Metrics¶

The relay emits StatsD metrics for monitoring.

Configuration¶

# settings.py
MONITORING_METRICS_ENABLED = True
MONITORING_STATSD_HOST = 'localhost'
MONITORING_STATSD_PORT = 9125
MONITORING_STATSD_PREFIX = 'celery_outbox'
MONITORING_STATSD_TAGS = {
    'env': 'production',
    'service': 'myapp',
}

Set MONITORING_METRICS_ENABLED = False to disable all emission without removing the integration code.

Metric Reference¶

Metric	Type	Tags	Description
`queue.depth`	gauge	-	Sampled live backlog: rows currently eligible for relay send or recovery (`updated_at IS NULL`, retryable by `retry_after`, or stale in-flight rows), refreshed at most once per `--queue-snapshot-refresh-seconds` window
`dead_letter.count`	gauge	-	Sampled dead-letter backlog, refreshed at most once per `--queue-snapshot-refresh-seconds` window
`oldest_pending_age_seconds`	gauge	-	Sampled age of the oldest live-backlog row, refreshed at most once per `--queue-snapshot-refresh-seconds` window
`batch.duration_ms`	timing	-	Processing time
`send_latency_ms`	timing	`task_name`	Time from enqueue to publish (outbox queue latency)
`messages.enqueued`	counter	`task_name`	Committed outbox rows only; rollback and excluded-task bypass do not emit it
`messages.published`	counter	`task_name`	Successfully sent
`messages.failed`	counter	`task_name`, `exception_type`	Failed (will retry)
`messages.exceeded`	counter	`task_name`, `exception_type`	Dead-lettered

Cardinality Control¶

High-cardinality task_name tags can overwhelm metrics backends. Control this with:

# Option 1: Disable task_name tags entirely
CELERY_OUTBOX_DISABLE_TASK_NAME_TAGS = True

# Option 2: Allowlist specific tasks (others become "other")
CELERY_OUTBOX_MONITORED_TASKS = {'orders.tasks.process_payment', 'orders.tasks.send_email'}

When CELERY_OUTBOX_MONITORED_TASKS is set, only listed tasks get their actual name in tags. All other tasks are tagged as other to limit cardinality.

Grafana Dashboard¶

Example PromQL queries (via StatsD exporter):

# Queue depth
celery_outbox_queue_depth

# Throughput (messages/sec)
rate(celery_outbox_messages_published_total[5m])

# Error rate
rate(celery_outbox_messages_failed_total[5m]) /
rate(celery_outbox_messages_published_total[5m])

# P95 batch duration
histogram_quantile(0.95, celery_outbox_batch_duration_ms_bucket)

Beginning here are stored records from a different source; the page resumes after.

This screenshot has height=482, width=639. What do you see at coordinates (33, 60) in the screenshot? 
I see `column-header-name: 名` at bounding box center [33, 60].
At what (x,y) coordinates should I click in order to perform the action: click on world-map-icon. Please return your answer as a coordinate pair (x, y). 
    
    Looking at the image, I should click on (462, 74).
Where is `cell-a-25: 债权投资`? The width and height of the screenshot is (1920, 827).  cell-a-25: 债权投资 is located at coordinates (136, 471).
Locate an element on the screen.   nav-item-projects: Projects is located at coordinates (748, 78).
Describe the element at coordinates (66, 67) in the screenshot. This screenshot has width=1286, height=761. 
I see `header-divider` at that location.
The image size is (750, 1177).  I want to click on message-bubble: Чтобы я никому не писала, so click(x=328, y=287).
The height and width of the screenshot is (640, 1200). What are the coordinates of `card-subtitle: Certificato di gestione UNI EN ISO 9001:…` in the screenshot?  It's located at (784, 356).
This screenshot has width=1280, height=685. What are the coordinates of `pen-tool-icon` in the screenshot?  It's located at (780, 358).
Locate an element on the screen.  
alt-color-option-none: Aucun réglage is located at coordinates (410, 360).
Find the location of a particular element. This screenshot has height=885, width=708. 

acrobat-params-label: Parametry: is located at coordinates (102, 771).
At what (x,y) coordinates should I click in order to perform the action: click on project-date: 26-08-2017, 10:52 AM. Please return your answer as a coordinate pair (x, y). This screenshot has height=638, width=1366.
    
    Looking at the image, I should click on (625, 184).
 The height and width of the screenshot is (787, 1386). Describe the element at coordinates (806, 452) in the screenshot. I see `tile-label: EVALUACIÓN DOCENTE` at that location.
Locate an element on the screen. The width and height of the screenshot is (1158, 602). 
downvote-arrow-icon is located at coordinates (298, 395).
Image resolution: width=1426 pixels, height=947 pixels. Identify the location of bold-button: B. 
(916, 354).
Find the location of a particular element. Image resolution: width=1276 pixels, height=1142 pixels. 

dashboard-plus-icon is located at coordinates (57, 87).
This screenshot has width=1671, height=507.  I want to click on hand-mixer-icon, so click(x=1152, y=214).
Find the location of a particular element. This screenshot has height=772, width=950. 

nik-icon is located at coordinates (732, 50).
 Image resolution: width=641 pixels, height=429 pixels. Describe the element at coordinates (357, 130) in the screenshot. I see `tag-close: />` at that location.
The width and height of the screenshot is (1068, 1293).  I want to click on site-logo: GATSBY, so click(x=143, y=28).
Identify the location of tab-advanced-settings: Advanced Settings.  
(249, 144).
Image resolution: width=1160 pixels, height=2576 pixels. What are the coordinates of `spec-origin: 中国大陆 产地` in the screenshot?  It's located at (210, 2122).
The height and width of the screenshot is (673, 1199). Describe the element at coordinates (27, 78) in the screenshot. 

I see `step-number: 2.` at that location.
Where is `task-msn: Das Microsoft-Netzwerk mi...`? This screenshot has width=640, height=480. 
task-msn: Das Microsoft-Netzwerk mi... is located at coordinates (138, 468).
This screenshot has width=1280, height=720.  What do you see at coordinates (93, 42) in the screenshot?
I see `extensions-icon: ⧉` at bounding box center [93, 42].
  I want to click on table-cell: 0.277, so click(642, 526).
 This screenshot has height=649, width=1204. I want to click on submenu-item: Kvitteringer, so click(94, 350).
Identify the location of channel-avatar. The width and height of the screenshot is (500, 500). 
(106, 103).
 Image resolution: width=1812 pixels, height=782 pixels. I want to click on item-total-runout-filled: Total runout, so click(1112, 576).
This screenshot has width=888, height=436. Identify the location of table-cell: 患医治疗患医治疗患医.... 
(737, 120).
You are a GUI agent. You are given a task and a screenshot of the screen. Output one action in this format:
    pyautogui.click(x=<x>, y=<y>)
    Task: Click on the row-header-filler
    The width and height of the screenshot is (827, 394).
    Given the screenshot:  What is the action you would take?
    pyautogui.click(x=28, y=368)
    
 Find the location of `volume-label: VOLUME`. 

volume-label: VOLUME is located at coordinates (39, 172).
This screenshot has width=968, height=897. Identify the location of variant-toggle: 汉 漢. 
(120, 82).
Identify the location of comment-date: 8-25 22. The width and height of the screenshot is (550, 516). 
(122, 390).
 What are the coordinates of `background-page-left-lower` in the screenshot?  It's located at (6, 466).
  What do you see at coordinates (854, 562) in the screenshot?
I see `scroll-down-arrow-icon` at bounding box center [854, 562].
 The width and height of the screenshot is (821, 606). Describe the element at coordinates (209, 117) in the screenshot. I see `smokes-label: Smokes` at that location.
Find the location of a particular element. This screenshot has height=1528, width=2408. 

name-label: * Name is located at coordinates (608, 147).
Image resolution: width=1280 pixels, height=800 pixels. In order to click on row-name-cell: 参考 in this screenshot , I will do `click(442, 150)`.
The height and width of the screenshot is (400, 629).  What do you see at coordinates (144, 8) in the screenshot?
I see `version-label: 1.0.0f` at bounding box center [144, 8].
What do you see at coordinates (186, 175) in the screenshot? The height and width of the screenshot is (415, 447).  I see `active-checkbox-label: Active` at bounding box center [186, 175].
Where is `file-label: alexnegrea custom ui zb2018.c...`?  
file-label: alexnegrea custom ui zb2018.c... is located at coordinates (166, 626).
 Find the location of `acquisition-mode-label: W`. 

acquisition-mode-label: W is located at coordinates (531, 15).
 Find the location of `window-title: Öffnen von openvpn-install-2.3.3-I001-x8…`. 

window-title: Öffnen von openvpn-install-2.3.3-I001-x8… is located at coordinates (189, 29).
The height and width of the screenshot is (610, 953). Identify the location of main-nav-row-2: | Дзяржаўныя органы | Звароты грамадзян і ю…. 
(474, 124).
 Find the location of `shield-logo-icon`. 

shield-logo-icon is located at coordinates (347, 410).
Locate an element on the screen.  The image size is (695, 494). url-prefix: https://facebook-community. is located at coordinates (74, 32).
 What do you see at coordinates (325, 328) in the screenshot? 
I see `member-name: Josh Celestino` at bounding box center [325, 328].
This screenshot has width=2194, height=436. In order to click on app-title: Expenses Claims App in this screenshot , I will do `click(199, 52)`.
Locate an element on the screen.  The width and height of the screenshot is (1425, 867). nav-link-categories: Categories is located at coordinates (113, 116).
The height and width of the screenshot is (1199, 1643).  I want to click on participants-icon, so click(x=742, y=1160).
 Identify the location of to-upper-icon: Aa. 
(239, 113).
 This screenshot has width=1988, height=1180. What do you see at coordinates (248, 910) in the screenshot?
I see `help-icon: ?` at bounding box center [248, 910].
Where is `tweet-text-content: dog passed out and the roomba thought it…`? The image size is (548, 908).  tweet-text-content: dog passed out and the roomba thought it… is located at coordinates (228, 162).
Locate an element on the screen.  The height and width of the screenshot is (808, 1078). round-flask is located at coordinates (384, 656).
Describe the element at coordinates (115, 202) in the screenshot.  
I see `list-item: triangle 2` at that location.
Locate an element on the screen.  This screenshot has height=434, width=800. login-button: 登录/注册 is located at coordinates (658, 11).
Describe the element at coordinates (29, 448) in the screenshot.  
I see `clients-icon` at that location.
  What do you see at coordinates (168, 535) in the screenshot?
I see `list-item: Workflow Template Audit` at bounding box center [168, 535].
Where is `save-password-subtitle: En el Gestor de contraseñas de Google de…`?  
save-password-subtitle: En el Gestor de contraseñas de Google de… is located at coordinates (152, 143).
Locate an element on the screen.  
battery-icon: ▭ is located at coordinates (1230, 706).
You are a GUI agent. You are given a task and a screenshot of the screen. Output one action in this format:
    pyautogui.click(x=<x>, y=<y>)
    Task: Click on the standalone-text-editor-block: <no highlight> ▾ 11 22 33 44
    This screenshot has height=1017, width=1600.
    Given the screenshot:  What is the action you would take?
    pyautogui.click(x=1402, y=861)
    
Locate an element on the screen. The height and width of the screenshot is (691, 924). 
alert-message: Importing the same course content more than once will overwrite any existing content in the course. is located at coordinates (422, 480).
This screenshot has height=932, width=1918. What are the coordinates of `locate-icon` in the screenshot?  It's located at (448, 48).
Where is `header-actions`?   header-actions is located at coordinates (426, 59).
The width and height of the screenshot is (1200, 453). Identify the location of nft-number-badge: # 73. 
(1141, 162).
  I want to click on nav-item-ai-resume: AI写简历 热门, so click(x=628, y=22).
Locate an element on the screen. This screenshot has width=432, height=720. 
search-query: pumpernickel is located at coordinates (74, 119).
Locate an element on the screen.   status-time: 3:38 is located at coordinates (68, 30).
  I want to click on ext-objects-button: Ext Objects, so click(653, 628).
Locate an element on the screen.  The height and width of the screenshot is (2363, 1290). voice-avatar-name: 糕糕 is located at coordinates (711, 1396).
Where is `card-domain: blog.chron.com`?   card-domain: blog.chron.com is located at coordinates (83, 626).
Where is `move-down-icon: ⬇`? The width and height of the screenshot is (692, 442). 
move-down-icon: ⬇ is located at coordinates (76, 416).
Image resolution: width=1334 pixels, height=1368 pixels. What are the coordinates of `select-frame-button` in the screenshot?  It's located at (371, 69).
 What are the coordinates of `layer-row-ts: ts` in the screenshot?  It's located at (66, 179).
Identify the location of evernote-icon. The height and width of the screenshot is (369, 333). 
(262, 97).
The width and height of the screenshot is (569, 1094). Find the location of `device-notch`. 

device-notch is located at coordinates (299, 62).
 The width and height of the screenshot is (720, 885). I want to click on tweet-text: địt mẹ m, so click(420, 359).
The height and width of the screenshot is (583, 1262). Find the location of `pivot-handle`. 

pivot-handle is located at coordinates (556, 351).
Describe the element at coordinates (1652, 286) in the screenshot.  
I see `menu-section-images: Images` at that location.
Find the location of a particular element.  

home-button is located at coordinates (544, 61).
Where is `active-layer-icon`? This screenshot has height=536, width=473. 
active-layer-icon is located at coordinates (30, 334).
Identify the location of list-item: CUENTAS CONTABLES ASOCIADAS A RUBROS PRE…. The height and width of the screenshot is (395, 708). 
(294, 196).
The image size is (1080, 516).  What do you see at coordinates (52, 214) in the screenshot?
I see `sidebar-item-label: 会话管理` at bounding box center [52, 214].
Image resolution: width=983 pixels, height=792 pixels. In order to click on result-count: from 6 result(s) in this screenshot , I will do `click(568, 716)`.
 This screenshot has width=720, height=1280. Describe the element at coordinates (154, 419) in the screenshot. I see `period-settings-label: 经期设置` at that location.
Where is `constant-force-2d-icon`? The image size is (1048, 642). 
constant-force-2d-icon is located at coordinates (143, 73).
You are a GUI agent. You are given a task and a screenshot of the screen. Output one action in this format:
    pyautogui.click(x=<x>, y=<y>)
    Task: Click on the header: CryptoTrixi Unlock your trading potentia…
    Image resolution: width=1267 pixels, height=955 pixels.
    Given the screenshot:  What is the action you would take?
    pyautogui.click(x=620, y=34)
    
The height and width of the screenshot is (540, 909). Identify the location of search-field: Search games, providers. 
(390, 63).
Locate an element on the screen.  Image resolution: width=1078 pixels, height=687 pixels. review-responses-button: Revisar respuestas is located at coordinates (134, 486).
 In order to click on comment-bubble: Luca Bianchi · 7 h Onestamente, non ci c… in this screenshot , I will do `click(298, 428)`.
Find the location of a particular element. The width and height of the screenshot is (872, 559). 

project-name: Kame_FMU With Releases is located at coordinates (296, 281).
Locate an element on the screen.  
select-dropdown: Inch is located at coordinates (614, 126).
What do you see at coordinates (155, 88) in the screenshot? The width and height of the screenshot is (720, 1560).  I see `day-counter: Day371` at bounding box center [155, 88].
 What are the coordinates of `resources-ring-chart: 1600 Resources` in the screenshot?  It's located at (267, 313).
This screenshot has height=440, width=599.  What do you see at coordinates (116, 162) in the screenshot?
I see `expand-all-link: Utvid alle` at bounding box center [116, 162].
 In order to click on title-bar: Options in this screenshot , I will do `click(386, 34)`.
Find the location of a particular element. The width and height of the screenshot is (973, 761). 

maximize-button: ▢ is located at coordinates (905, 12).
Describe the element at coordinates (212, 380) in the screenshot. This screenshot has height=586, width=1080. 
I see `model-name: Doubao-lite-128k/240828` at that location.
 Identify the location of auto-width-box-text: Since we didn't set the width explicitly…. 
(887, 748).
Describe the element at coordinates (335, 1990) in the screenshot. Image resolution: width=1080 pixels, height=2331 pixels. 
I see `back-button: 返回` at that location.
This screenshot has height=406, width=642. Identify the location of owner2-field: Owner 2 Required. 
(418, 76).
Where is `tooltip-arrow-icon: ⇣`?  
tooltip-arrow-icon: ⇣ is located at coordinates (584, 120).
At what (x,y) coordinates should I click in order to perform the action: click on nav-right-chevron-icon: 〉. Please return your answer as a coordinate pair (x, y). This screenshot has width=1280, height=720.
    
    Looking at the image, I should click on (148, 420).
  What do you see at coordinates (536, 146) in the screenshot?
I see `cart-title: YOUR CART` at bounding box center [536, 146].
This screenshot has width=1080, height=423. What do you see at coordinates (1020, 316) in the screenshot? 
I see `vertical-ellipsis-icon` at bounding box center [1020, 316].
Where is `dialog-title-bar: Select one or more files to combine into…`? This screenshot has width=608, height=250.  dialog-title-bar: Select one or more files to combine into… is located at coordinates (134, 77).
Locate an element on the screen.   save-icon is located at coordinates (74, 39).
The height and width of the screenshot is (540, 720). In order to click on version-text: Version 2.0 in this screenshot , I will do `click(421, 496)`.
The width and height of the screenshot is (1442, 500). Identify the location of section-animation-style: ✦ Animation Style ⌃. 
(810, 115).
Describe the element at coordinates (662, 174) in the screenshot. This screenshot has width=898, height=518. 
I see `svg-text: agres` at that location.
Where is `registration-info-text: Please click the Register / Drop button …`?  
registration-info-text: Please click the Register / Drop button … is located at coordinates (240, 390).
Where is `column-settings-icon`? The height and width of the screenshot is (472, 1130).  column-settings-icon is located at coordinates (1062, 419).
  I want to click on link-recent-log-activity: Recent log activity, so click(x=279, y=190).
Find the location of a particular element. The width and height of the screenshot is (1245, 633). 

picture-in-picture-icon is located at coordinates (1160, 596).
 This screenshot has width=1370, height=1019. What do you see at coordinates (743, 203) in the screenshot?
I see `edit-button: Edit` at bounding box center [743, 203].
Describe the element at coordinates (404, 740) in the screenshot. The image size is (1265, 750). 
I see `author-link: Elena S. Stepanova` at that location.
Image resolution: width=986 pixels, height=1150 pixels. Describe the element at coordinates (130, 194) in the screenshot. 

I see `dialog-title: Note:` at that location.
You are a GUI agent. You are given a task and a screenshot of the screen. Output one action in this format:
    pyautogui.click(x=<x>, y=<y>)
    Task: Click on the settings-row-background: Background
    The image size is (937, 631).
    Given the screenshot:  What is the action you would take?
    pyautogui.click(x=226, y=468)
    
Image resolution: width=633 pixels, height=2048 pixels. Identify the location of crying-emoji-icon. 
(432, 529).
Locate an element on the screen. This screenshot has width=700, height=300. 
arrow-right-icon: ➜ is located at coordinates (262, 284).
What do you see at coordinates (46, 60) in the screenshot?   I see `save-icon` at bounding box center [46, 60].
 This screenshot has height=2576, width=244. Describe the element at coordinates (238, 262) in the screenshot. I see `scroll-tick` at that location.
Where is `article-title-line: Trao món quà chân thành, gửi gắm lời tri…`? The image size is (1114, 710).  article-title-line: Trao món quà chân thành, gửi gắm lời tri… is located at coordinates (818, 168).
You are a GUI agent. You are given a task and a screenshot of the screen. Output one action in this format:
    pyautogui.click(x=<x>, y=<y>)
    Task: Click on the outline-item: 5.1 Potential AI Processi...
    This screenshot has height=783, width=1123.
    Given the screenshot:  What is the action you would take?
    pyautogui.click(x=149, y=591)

StatsD Backend Compatibility

The histogram queries (e.g., histogram_quantile) require a StatsD backend that converts timing metrics to Prometheus histograms. Datadog StatsD exporter and statsd-exporter with histogram mapping support this. For other backends, use avg() or raw timing values instead.

Alerting¶

Recommended alerts:

Condition	Severity	Action
`queue.depth > 1000` for 5m	Warning	Check whether the live backlog is draining
`celery_outbox_oldest_pending_age_seconds > 60` for 10m	Critical	Queue latency is above SLO; inspect relay throughput and broker health
`increase(celery_outbox_messages_exceeded_total[10m]) > 0`	Critical	New dead letters were created; triage failures before replaying or purging
`rate(celery_outbox_messages_failed_total[5m]) > 0` for 10m	Warning	Check broker connectivity or task-specific send failures

Do not treat queue.depth as a count of only updated_at IS NULL rows. It is the same live-backlog summary used by the relay selector and the celery_outbox_stats command. These queue-wide gauges are sampled snapshots, not exact per-batch recomputations.

celery_outbox_relay_breaker_open is a broker-unavailable condition, not proof that the relay process is dead. Page process-down incidents from your platform health checks or liveness file monitoring instead of from the bundled metric examples.